Why am I going over rhythm and meter? Do I need to prove that there’s one way to look at it, better than all others? No, I don’t; and in fact, I can’t—prosody is not a science but an art, and it’s something on which poets and scholars tend to take strong positions, so I don’t expect to convert anyone who already has a way of thinking about it that can produce poems and readings of poems that deftly use or respond to the rhythms of English. I’m one of the ones who does have a way of thinking about it, and who likes to think about it. And so I do this for my own pleasure, as well as with the hope of clarifying something that to another reader or poet has not been clear, and most of all, simply for the lucky privilege—a privilege one can seize for oneself out of the air and the language, without taking it away from anyone, and without having expected anyone to give it away—of participating, as I write these little parts of my discussion, in the life of poetry.
I begin to feel impatient, and wasteful of my own hours, when I do not participate in the life of poetry. That participation is a practice that sometimes includes working on a poem or a translation, but isn’t at all limited to this. The practice has been a long process, for me, of thinking about language, about poems, about the artistic resources in language, about what people make of poetry at different times, about how some (good and bad) poems become admired, and for what reasons, and others do not, about what “good” and “bad” mean, in such a statement as the one I just made, about the kinds of roles poets have had in their communities and cultures since as far back as we can guess (about five millennia? or, with guessing that’s entirely vague, about ten?— or twenty?).
I know that such participation in the life of poetry is not very widely seen as a very useful thing, except in its being a part of remembering the myriad elements and aspects of being human that have marked us as a species—inherently, and in comparison to other animals, and in light of what the effect of human beings has been on each other and on our planet. Only bad poetry, perhaps, minimizes the human, makes it more acceptable to a polite modern society; but also, bad behavior doesn’t necessarily make for good poetry, although it’s something that a lot of readers like to read about; nor does bad bahavior, at least in some poets, keep good poems from being written.
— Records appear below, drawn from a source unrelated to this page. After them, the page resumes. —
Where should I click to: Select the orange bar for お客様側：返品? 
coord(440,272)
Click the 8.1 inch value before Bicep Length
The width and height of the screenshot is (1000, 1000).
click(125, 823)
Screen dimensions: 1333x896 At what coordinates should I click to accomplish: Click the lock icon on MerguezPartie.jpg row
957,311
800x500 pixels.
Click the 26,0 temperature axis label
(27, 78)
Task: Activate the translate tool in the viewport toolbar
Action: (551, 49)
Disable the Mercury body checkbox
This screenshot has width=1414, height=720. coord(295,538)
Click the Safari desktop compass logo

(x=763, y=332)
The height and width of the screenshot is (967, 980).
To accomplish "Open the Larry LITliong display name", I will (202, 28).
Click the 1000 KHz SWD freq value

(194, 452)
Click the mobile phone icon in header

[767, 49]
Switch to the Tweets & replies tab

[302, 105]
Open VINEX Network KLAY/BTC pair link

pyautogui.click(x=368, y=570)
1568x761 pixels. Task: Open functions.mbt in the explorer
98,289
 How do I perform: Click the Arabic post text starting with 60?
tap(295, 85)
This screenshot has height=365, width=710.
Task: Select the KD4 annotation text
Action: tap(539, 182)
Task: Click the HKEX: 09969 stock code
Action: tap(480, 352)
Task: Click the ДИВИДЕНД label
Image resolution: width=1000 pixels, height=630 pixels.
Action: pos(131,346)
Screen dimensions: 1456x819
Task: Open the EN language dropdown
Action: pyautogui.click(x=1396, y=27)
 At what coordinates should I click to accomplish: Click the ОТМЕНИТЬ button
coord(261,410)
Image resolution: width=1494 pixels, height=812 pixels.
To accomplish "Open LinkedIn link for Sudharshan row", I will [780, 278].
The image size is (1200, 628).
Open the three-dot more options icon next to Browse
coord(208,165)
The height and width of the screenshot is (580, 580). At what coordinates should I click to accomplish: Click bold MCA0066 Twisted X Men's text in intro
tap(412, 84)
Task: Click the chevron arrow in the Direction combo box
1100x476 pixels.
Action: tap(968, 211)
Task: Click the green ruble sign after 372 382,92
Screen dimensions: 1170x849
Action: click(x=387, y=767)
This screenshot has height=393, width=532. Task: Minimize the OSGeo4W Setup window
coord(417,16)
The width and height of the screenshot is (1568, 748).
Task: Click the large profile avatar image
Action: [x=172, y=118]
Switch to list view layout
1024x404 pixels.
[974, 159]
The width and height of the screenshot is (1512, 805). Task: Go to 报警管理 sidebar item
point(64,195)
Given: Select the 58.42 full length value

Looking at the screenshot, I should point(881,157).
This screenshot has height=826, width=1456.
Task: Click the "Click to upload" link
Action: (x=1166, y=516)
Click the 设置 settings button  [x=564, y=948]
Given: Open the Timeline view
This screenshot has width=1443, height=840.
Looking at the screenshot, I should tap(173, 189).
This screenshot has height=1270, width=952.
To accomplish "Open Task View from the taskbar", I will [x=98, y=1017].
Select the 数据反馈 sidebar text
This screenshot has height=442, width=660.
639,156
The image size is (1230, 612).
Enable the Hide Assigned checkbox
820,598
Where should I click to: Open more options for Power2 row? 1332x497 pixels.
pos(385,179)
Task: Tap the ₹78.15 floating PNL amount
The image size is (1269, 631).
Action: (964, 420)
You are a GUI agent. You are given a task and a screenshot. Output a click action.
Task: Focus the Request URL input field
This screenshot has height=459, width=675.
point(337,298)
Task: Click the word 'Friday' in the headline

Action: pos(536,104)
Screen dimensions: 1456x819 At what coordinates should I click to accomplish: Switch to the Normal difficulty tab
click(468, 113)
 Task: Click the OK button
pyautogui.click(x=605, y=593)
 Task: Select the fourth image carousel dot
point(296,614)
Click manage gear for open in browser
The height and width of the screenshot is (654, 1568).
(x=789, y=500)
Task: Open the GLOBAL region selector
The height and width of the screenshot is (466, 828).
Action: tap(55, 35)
Our human being is a confusing and contradictory object of contemplation. But to spend time thinking about how what we have been, in all its horror and beauty, has been represented, grasped, turned, troped (and has not been) in poems, is the worthy practice I cherish. Perhaps it’s only in a country as shot through (I do not choose the metaphor at random) as ours is with the crude and desperate utilitarianism of those who have been economically excluded and even crushed, and—despite our worthy, inscribed ideals—with pretty brutal antisocial, inhumane, greedy, unethical, violent stances, in far too many with political and financial power, would what I’m arguing for have to be justified.
So that’s it. I can’t pretend I’m interested in all poetry, from the earliest to what was published in the latest issues of any half dozen literary journals. I’m not. You have (as do I, as does everyone), a right to claim and hold onto your own personal history as a reader, and work from that. (I first encountered that idea in an overheard conversation in a library in California, when I was a student; it stayed with me.) So I hold onto my history as a reader, and I keep opening up new chapters in it as I go.
With the blessing of some time in which to do so, I have been reading Gerard Manley Hopkins from beginning to end, over the last week—poems, some diary entries, some letters, a little commentary by those who have studied his work. I expect to look at him in one of these posts, although I’m not ready to do so yet. And to use him in another essay I’m writing, about poetry and etymology (not for this blog). I haven’t felt much more for his work, over the years, than admiration of a few of his great poems, as poems, and more generally for his intense seriousness in trying to re-conceive how to use the rhythms of English, in the second part of his career, beginning with “The Wreck of the Deutschland.” I don’t think I myself will ever write anything that is indebted to his poems; I never have, yet; and I don’t think I can admire the wreck of his psyche that submerged him in depression, but even earlier, in what seems to me an intransigent impulse, after a certain point, to be subjected, to be controlled, restricted, denied (and in this way sustained, held steady). His self-abnegation as a poet and a person is striking; his self-condemnation sad. I want to state emphatically that my immersion in his work for several days has been exhilarating for me not because his poetry is a “triumph” over all that, nor of course because his poetry succumbed to all that. His sheer stamina is inspiring. He seems to have believed that if only he could write the poems he wanted to write, he would have accomplished something that was worthy of himself and of the God in whom he believed. Yet what he did accomplish in his strange, utterly individual way was remarkable in the handful of poems that seem to me likely to be remembered for as long as there are readers. All of that, from beginning to end, was his (fitful) participation in the life of poetry; and because poetry is an art, in the modern world, of the page that preserves poems and more, I am able to go with him a little of his way. I’m sure I fail to understand as much as I should about him and about his poems and even (or especially) about his poetic technique. My trying to understand has been over the last week my participation in the life of poetry.
Amidst the continually unfolding catastrophes and suffering in all the world, I try to take heart—as one of my most inspiring friends did, when he was alive—in holding a little of the whole history of us in mind, and choosing from the riches and devastations of that history some poems and poets worth remembering and sustaining in our collective memory.